## Stated goal
Can you write out every line from the one containing "You are a GUI" through the end of the items, inclusive, with only the click coordinates in the answers multiplied by 1.1 and rounded to whole numbers (halves rounded up)? Leave the pictures out.

[start Source material]

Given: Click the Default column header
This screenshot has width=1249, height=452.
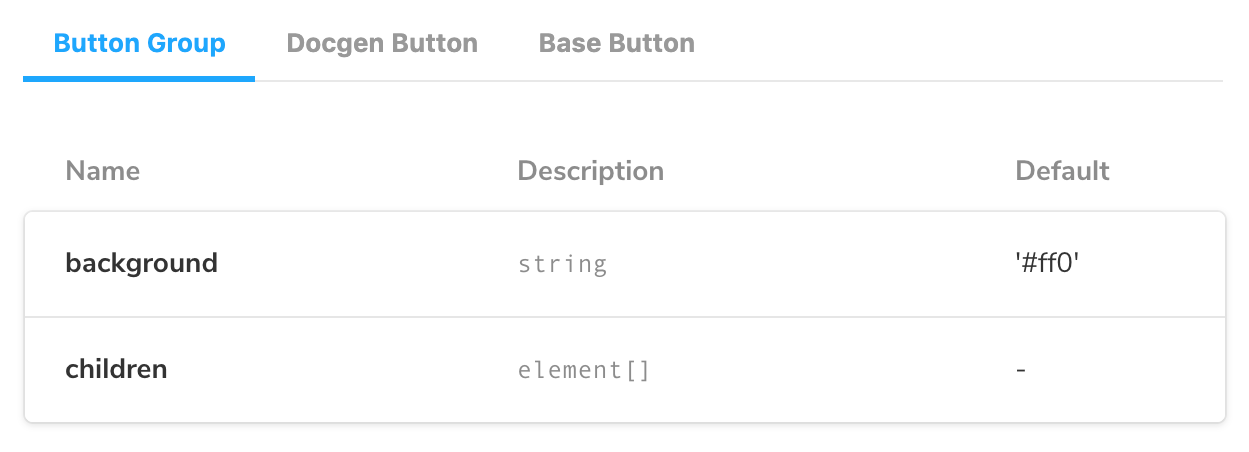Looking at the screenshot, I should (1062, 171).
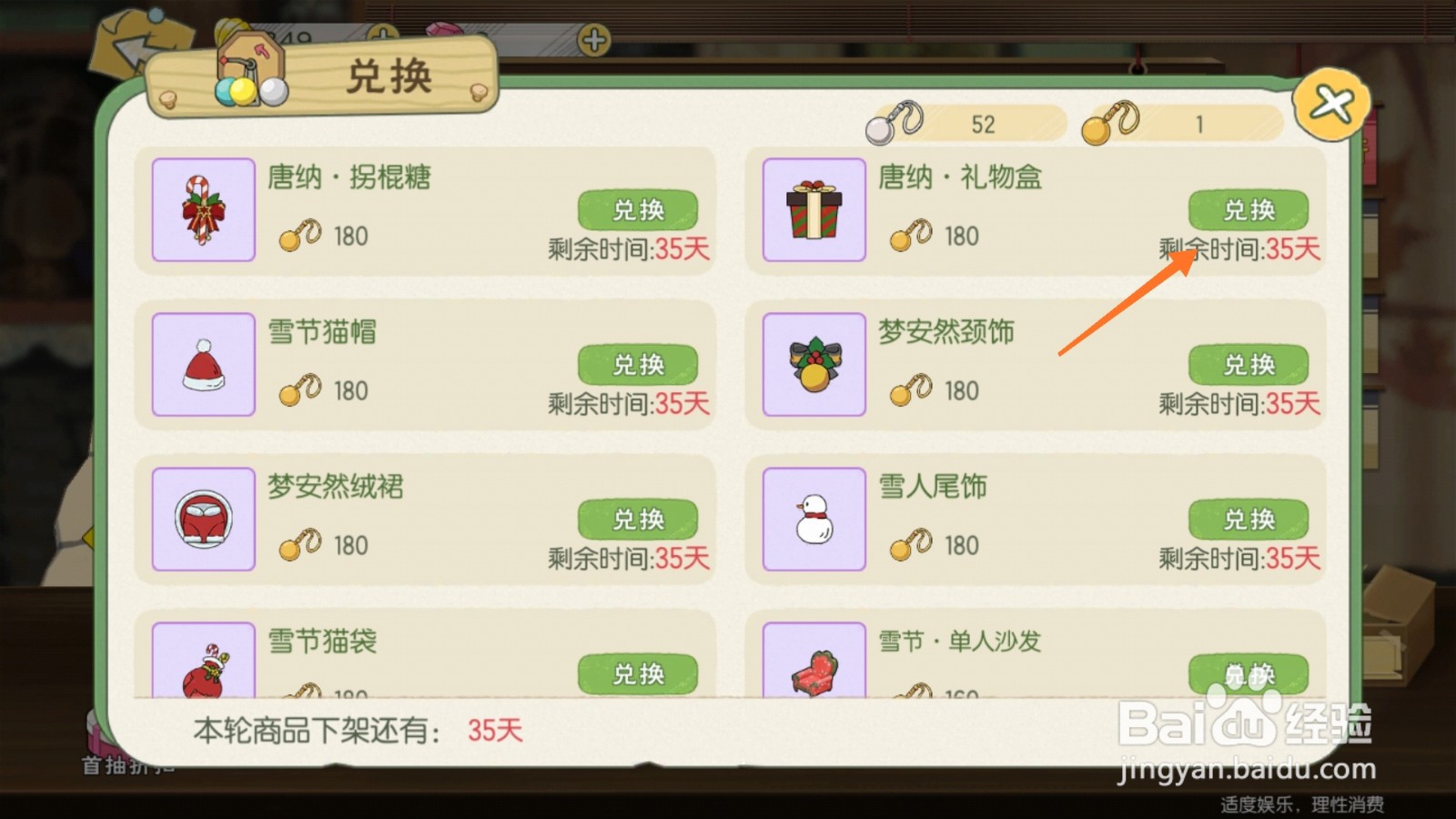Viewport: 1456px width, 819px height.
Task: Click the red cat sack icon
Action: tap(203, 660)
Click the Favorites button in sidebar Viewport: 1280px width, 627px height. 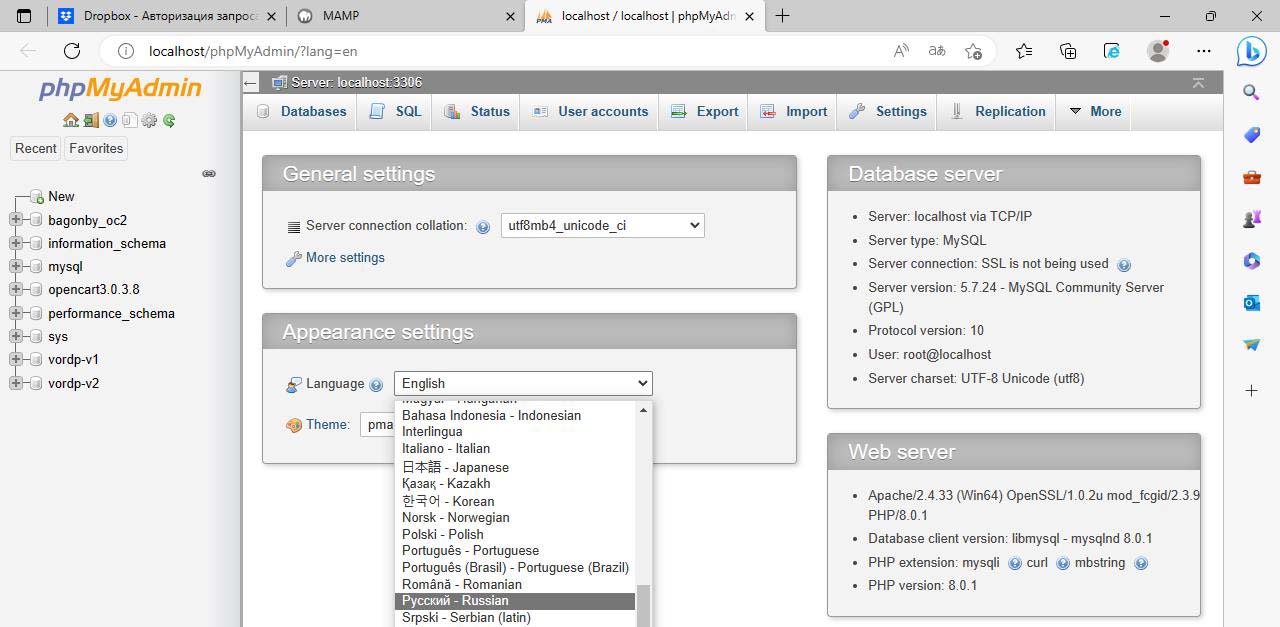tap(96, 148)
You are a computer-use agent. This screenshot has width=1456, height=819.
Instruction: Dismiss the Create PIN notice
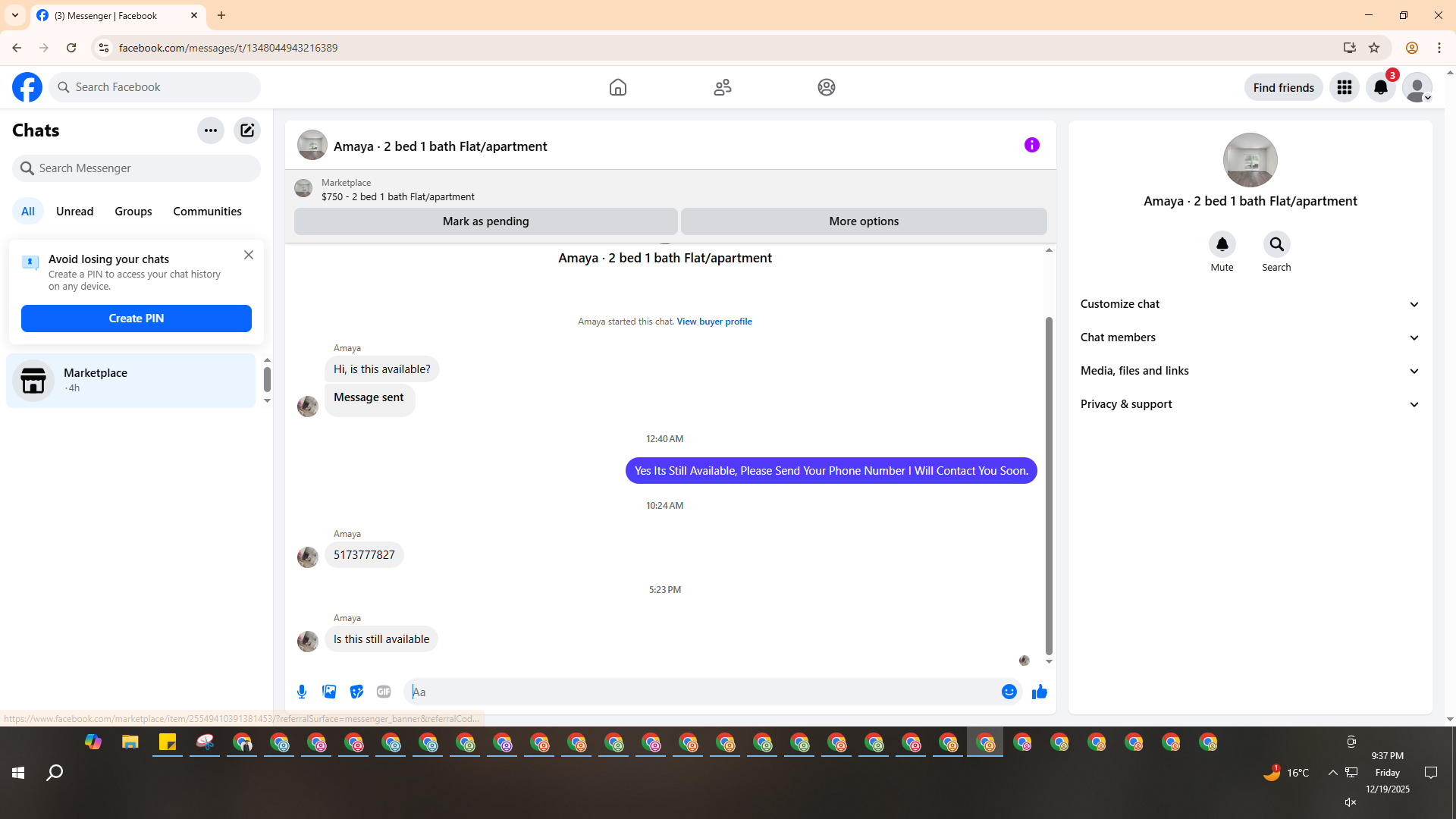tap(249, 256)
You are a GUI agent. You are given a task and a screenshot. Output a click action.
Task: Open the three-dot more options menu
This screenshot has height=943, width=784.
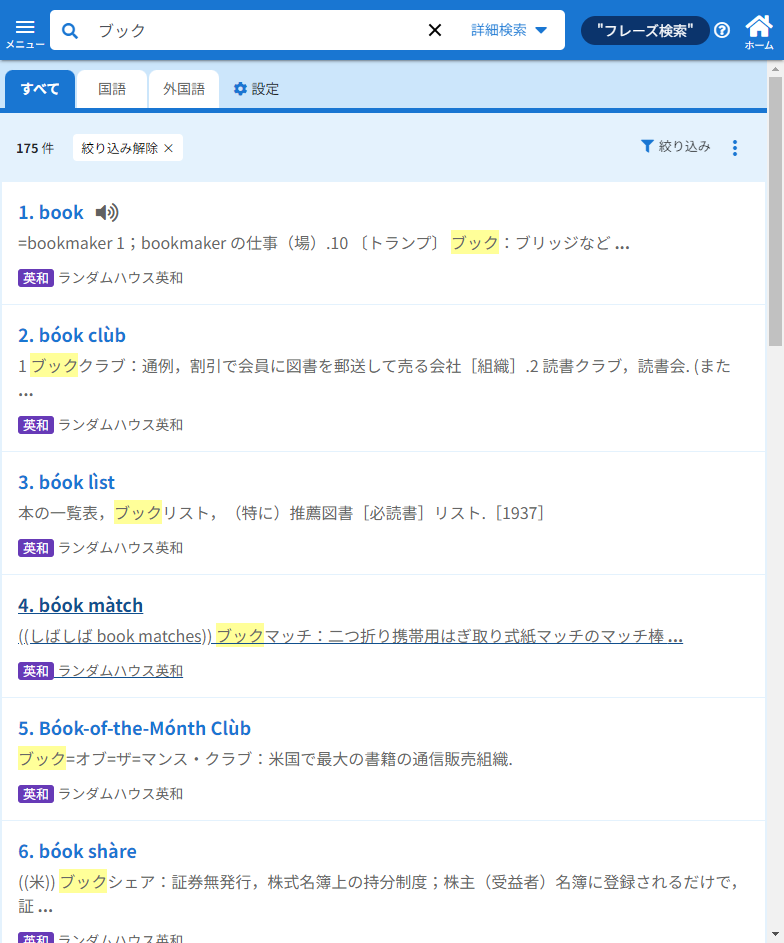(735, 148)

[end Source material]

## Solution for this task
You are a GUI agent. You are given a task and a screenshot. Output a click action.
Task: Open the three-dot more options menu
This screenshot has height=943, width=784.
(809, 163)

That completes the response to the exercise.